September 29, 2017
Jessica Hernandez (red top), Emmott Elementary School principal, poses with White Oak Bend subdivision representatives Jeff Reese (left), Pat Greenwood, Petrece Podlesney and Jim Podlesney after the subdivision’s homeowners association board of directors presented a check for $10,000 to the neighboring school.
Sept. 29, 2017—Emmott Elementary School Principal Jessica Hernandez was already busy, working through the first day of school and getting her staff and students back up to speed after Hurricane Harvey postponed classes by two weeks.
Then, as the first day was ending, she was called from her duties to meet with the homeowners association board of directors from neighboring White Oak Bend. The board was in contact with both Emmott and Bang elementary schools, which service the White Oak Bend subdivision, prior to the hurricane about giving back and supporting the schools.
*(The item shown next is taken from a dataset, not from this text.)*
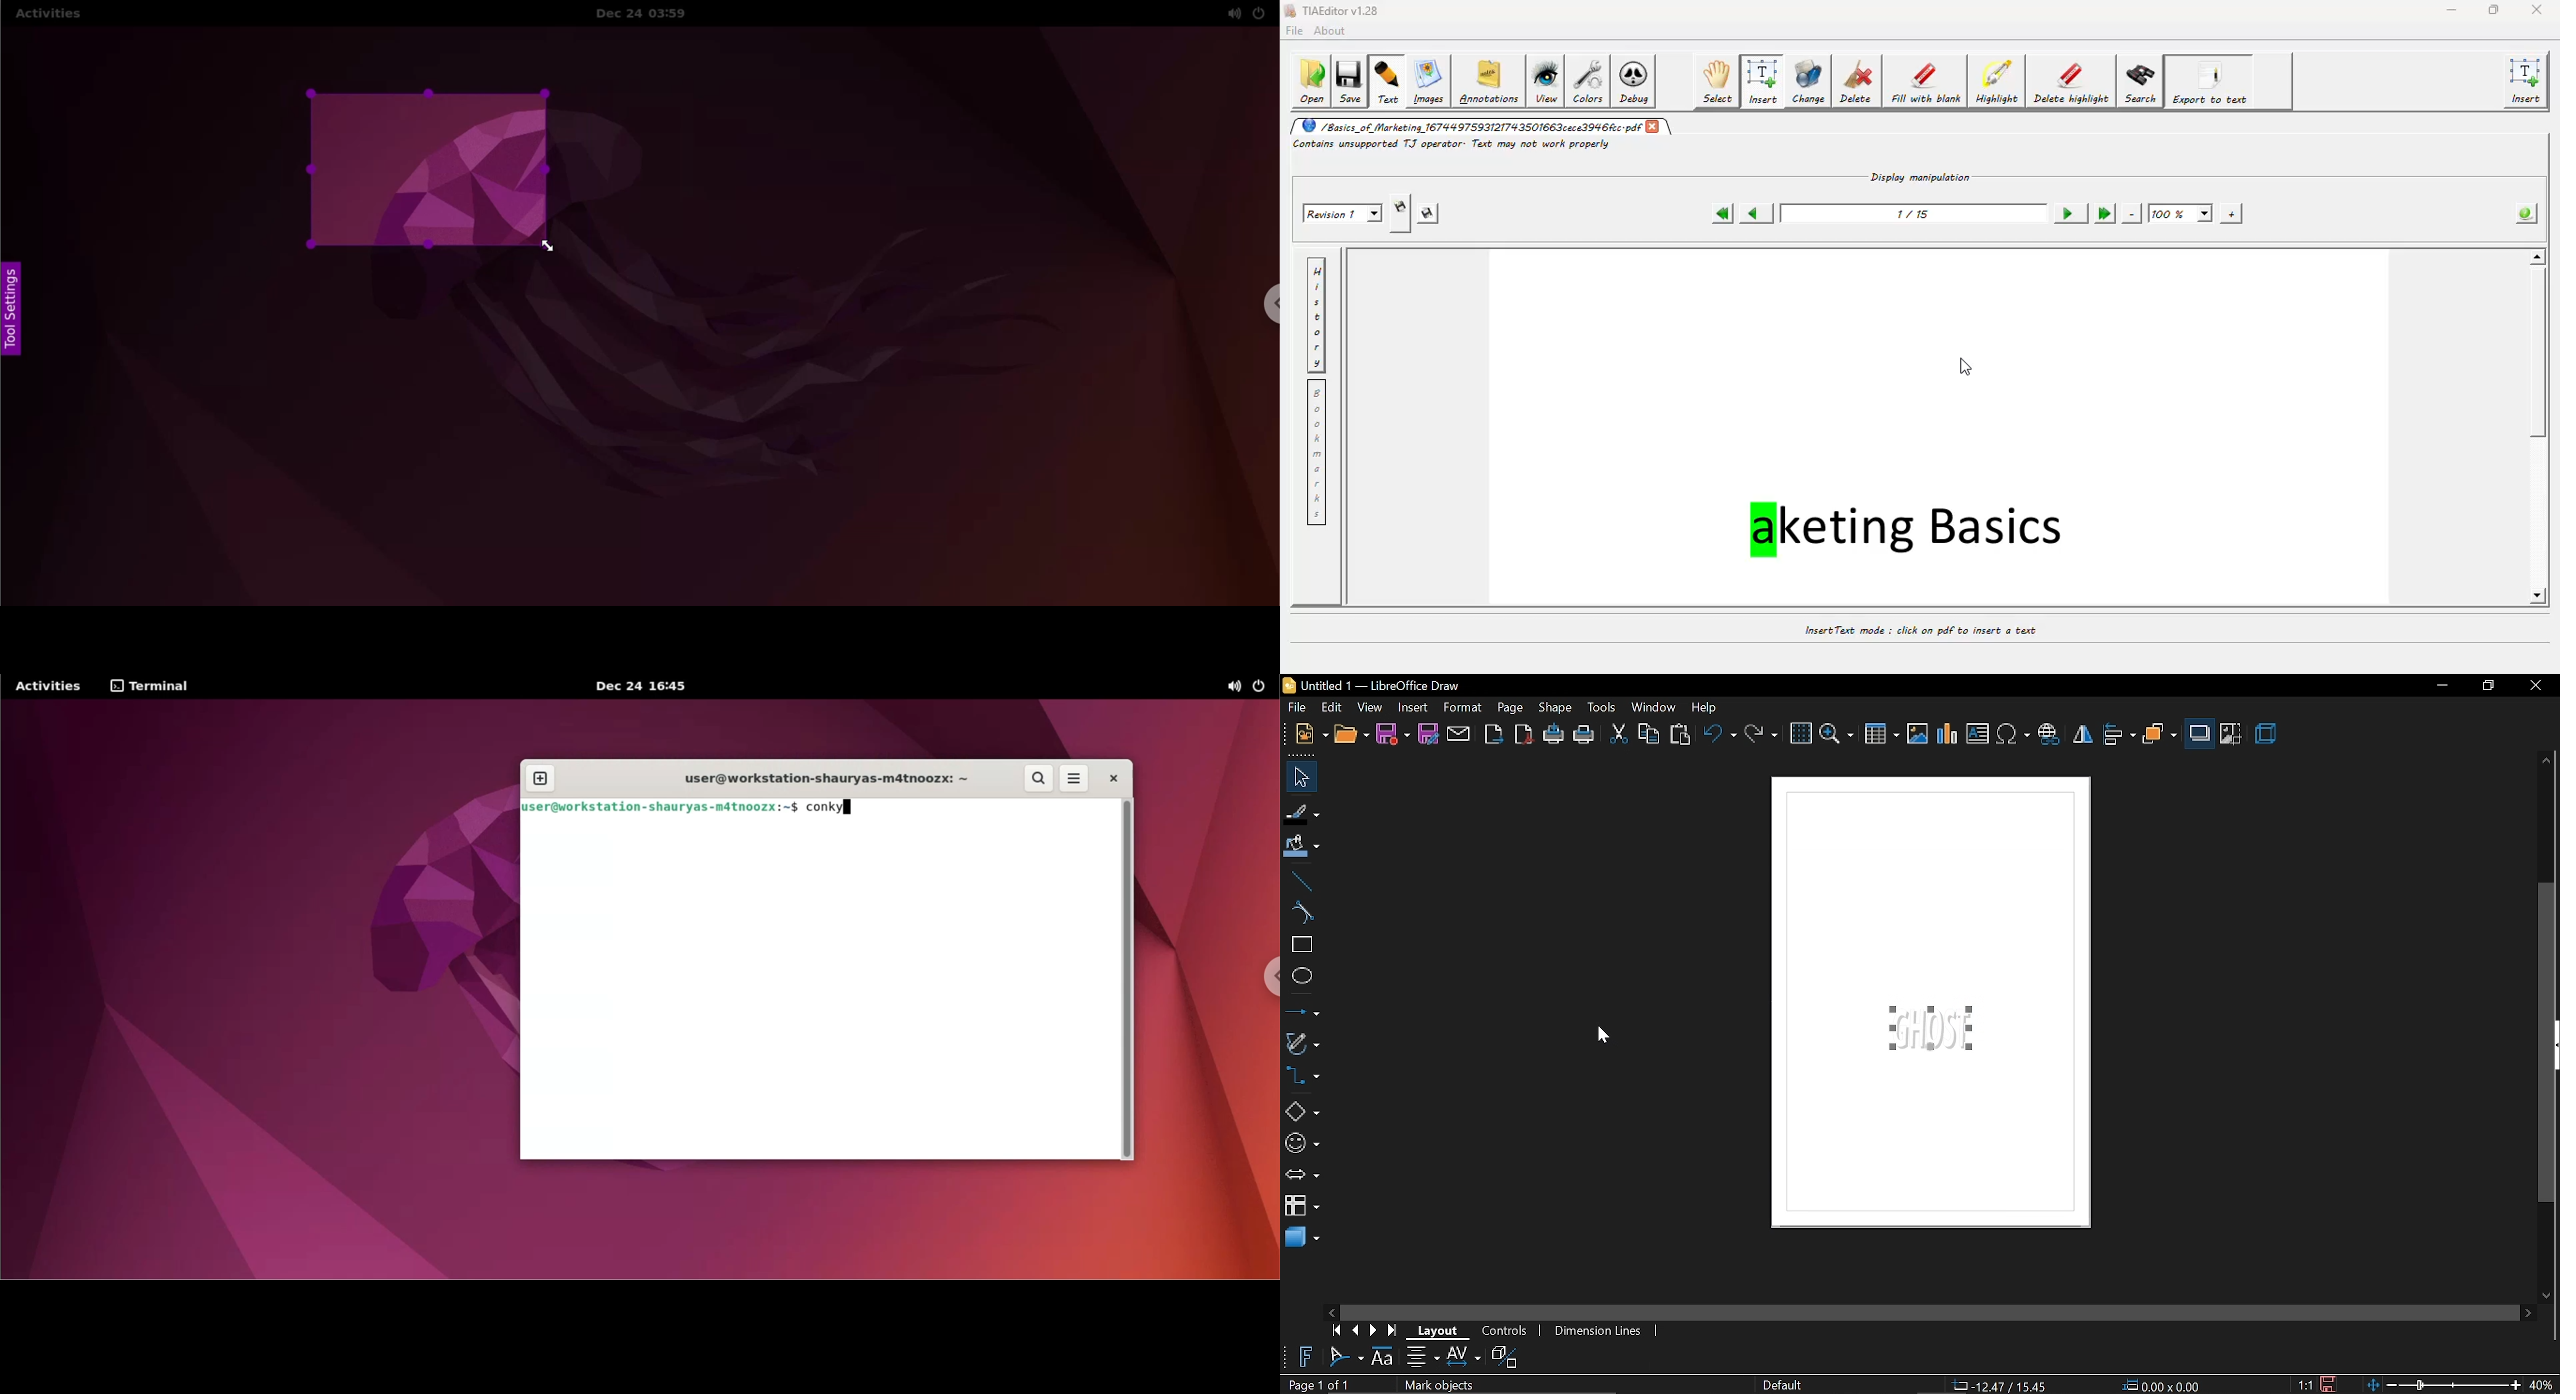  I want to click on go to first page, so click(1335, 1331).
They surprised each school with a $10,000 check.
“I was speechless and just sat there thanking them so much for the generosity to our campus,” Hernandez said.
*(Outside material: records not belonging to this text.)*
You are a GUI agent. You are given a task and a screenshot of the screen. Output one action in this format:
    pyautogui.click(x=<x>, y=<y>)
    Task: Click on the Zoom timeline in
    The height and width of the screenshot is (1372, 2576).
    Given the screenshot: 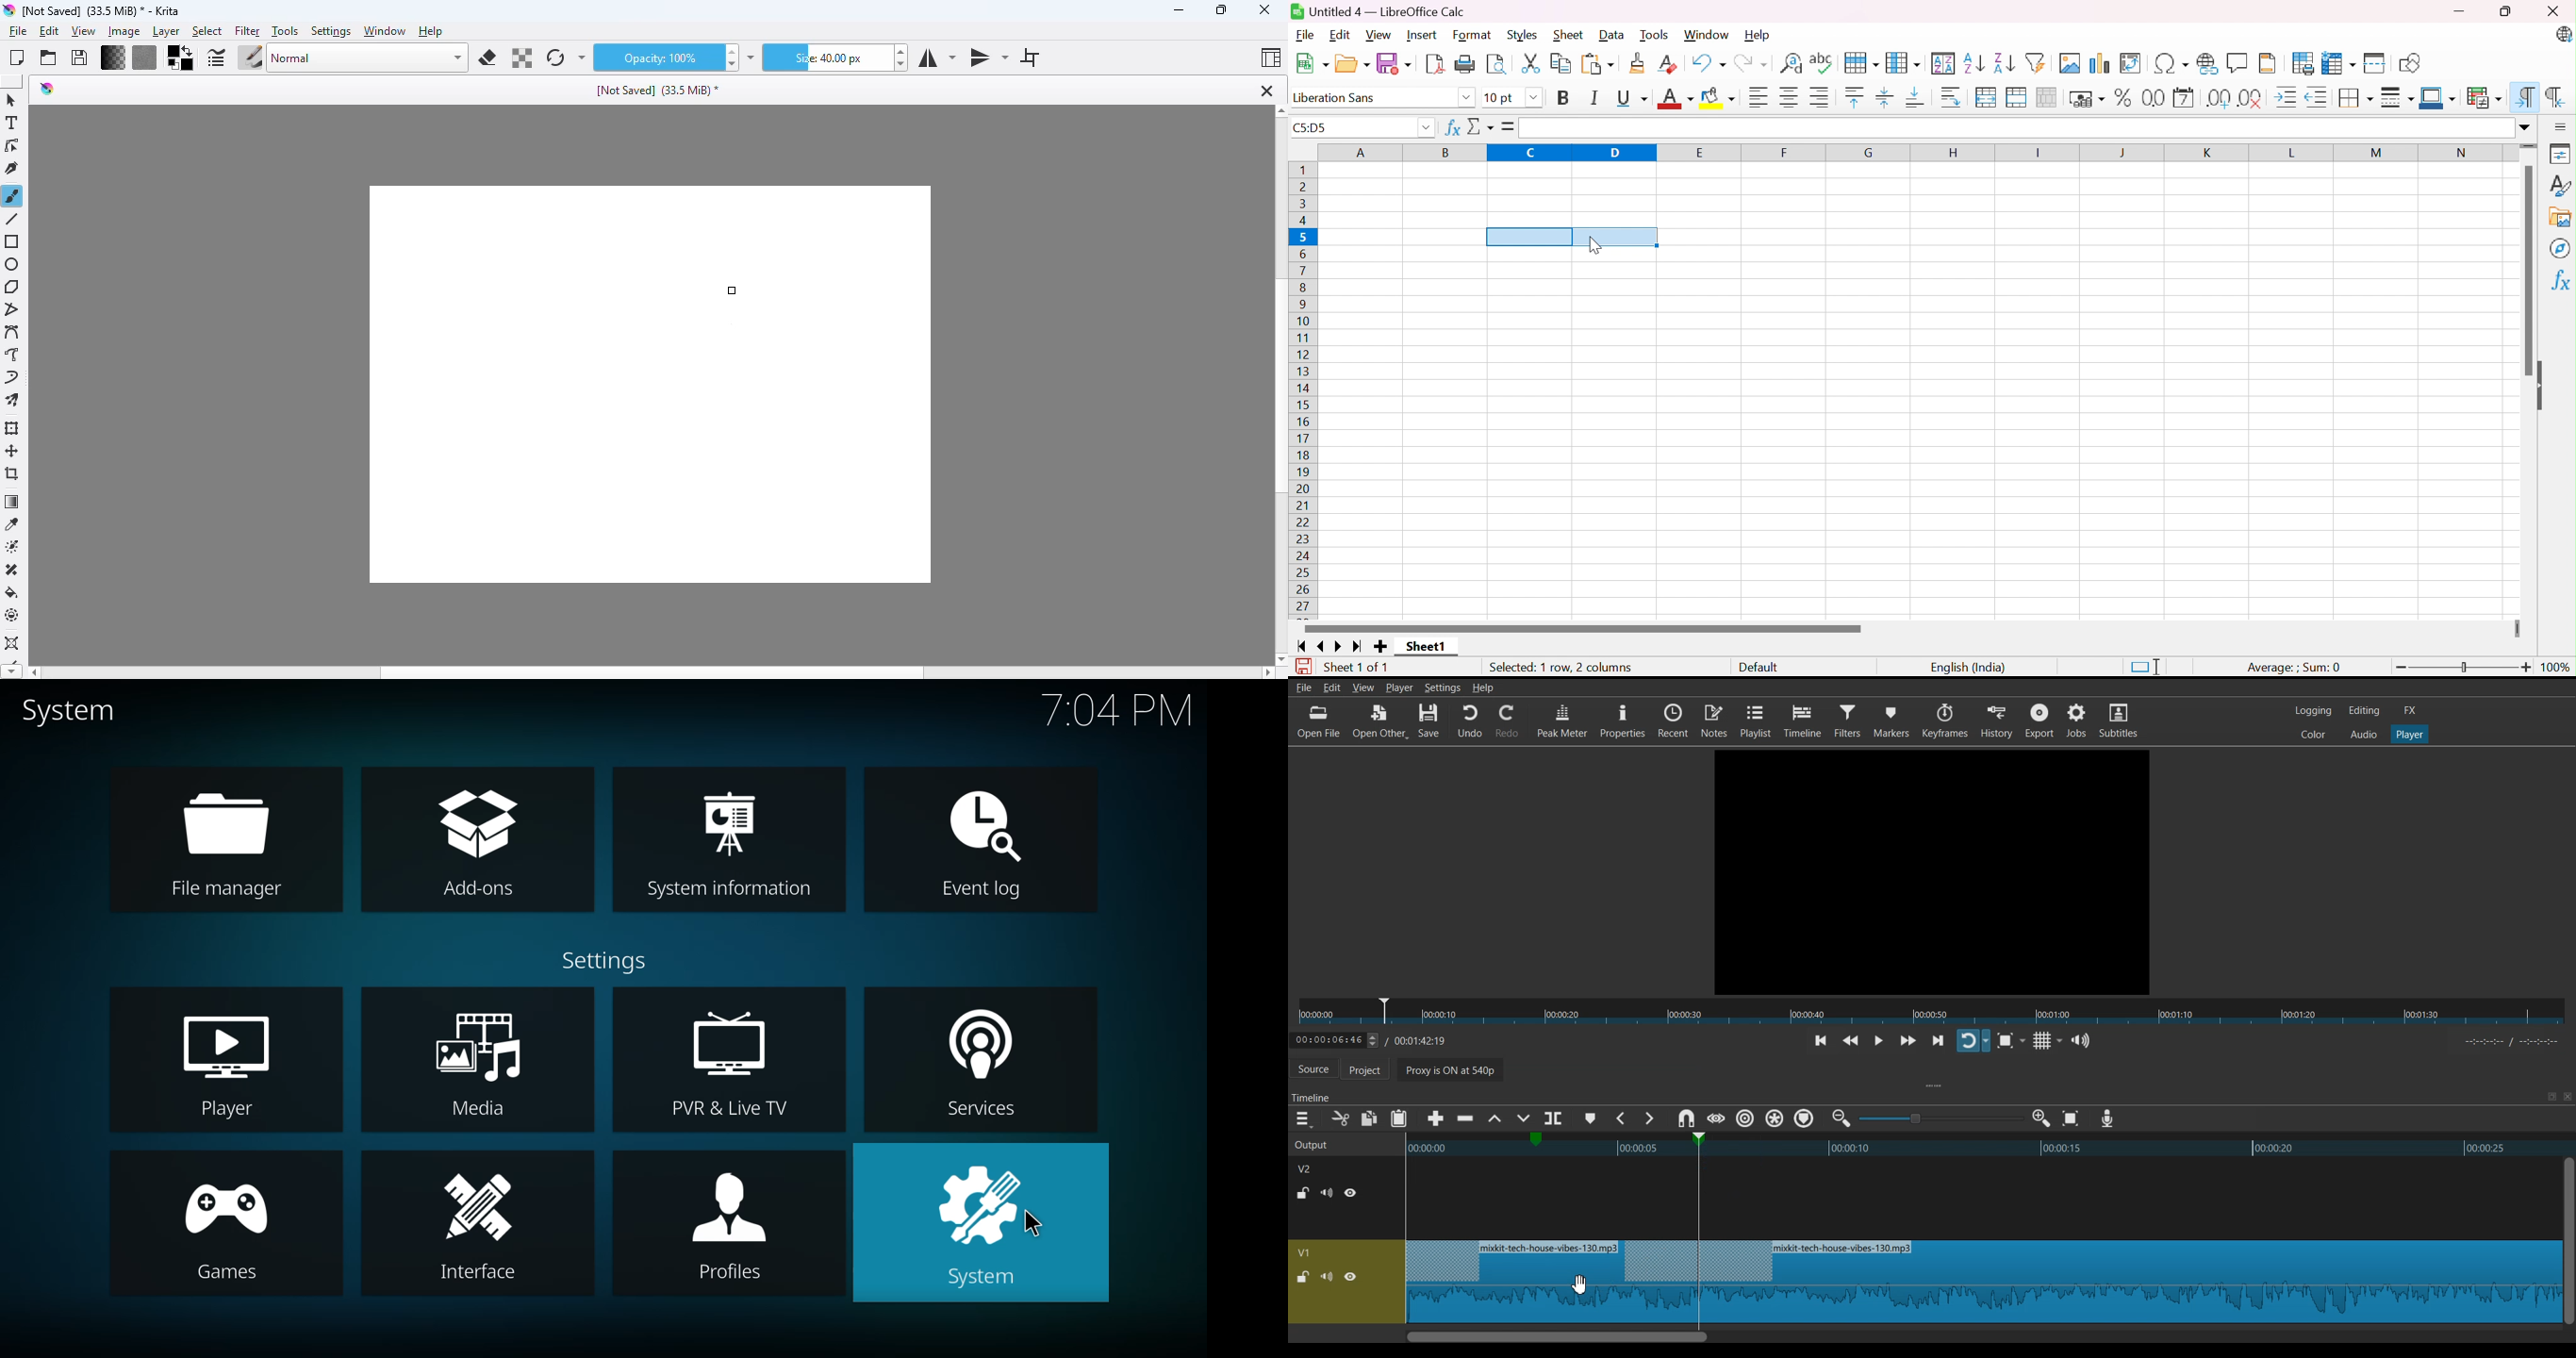 What is the action you would take?
    pyautogui.click(x=2041, y=1118)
Said Bang Principal Erwann Wilson: “When the board came to bring us their huge donation, many of my staff was shedding tears of joy.”
Among the members of the board of directors were James and Petrece Podlesney, two long-time White Oak Bend residents. Their daughter, Theresa Lynn, is a first-grade teacher at Postma Elementary, which received a donation and spawned the idea for White Oak Bend’s gifts. Two of their grandchildren are students at Emmott.
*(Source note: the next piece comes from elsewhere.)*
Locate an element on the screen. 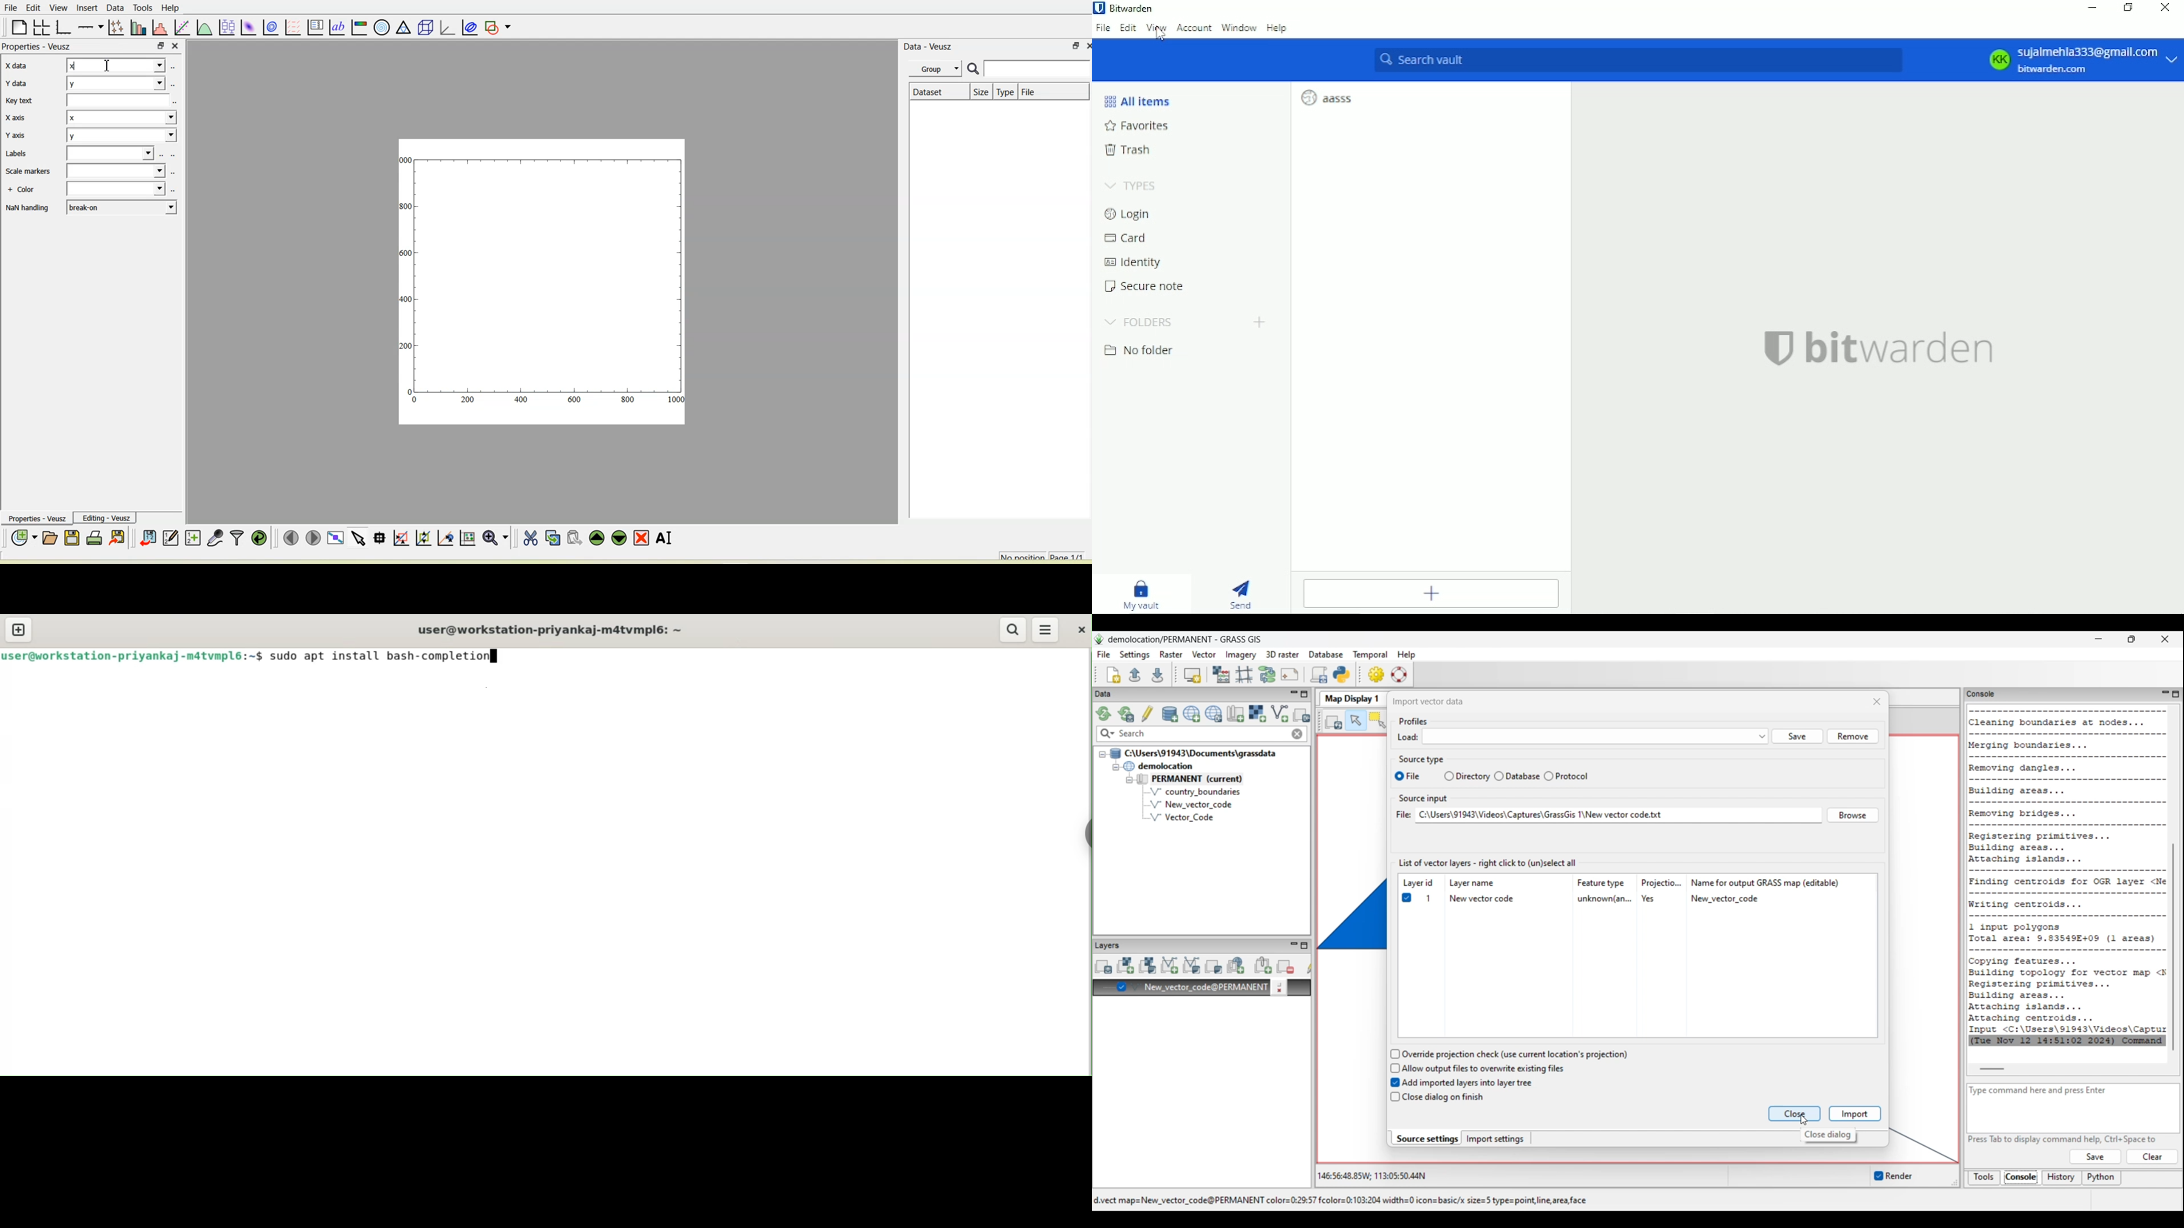 This screenshot has width=2184, height=1232. Folders is located at coordinates (1142, 322).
“We had a little bit of extra money at the end of the year and we wanted to do something that would benefit the children in our subdivision,” Petrece Podlesney said. “So other than throwing a party up at the park, we thought something that would benefit their education would be so much better.”
The donations are going right to the students. At Bang, which is a blended learning initiative school, it will help fund a “Brain Lab.”
“It really means a lot to us to have the support of our community and have them stand alongside us to help our students increase opportunities to demonstrate their learning,” Wilson said.
And it isn’t one sided. Just as Hernandez assured board members the donation is going to the students, she said there are plans to push giving back to the community.
“People do for us,” Hernandez said. “Now what can we do for our community? We try to make sure they know that it goes full circle.”